Elimination of biosynthetic pathways for L-valine and L-isoleucine in mitochondria enhances isobutanol production in engineered Saccharomyces cerevisiae

Abstract

Saccharomyces cerevisiae has a natural ability to produce higher alcohols, making it a promising candidate for production of isobutanol. However, the several pathways competing with isobutanol biosynthesis lead to production of substantial amounts of L-valine and L-isoleucine in mitochondria and isobutyrate, L-leucine, and ethanol in cytosol. To increase flux to isobutanol by removing by-product formation, the genes associated with formation of L-valine (BATA L-isoleucine (ILV1), isobutyrate (ALD6), L-leucine (LEU1), and ethanol (ADH1) were disrupted to construct the S. cerevisiae W Delta GBIALA1_2vec strain.

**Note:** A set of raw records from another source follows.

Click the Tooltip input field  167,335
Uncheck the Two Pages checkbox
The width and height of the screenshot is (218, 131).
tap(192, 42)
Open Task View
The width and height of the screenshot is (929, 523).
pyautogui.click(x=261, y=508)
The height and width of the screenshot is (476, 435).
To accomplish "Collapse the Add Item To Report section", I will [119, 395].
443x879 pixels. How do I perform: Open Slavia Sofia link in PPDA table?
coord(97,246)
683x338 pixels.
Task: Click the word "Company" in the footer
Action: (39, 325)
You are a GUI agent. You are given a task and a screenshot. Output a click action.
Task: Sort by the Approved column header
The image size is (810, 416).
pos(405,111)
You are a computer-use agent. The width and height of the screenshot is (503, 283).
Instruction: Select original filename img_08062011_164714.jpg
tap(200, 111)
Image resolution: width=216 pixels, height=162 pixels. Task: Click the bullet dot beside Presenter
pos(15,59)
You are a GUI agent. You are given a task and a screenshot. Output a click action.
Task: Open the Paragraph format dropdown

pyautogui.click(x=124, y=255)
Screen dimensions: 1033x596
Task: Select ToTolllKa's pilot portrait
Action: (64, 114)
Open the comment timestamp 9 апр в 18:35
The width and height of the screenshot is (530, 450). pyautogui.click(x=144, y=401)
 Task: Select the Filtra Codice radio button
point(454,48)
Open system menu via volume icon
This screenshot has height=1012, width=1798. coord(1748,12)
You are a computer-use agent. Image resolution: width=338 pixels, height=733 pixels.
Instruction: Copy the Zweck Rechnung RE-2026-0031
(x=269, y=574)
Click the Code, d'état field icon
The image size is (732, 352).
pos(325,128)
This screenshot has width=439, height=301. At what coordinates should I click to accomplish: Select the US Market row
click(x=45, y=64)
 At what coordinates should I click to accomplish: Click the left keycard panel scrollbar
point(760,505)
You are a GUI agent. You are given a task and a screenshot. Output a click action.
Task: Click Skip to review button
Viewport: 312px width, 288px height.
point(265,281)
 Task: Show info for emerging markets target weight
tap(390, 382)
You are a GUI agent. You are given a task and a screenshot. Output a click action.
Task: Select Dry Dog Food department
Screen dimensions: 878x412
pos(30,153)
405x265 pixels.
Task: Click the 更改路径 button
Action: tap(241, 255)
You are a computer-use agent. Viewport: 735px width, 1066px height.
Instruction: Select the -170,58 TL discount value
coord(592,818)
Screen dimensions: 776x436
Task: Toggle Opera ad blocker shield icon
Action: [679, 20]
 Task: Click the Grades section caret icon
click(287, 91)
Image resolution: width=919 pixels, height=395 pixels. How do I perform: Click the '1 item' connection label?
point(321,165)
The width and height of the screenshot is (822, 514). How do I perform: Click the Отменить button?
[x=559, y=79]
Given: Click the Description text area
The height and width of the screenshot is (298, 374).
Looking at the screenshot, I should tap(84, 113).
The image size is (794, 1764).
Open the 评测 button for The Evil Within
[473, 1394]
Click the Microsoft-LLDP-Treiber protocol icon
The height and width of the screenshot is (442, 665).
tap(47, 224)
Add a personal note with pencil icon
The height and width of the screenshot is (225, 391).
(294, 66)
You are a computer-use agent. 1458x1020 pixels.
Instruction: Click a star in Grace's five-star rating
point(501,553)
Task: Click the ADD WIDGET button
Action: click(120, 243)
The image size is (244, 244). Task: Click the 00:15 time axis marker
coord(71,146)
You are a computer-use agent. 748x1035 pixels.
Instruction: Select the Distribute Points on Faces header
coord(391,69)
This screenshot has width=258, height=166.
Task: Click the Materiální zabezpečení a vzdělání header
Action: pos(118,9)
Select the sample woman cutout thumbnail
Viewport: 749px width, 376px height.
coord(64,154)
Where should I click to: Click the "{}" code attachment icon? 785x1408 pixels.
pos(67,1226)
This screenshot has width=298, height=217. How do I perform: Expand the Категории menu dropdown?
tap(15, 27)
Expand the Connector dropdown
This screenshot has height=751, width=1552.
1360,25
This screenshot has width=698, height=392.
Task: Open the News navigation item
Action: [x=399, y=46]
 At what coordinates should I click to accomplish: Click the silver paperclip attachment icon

This strain showed 8.9 and 8.6 folds increases in isobutanol concentration and yield, respectively, relative the corresponding values of the background strain on glucose medium. In a bioreactor fermentation with a gas trapping system, the W Delta GBIALA1_2vec strain produced 662 mg/L isobutanol concentration with a yield of 6.71 mg(i)(sobutanol)/g(glucose). With elimination of the competing pathways, the W Delta GBIALA1_2vec strain would serve as a platform strain for isobutanol production.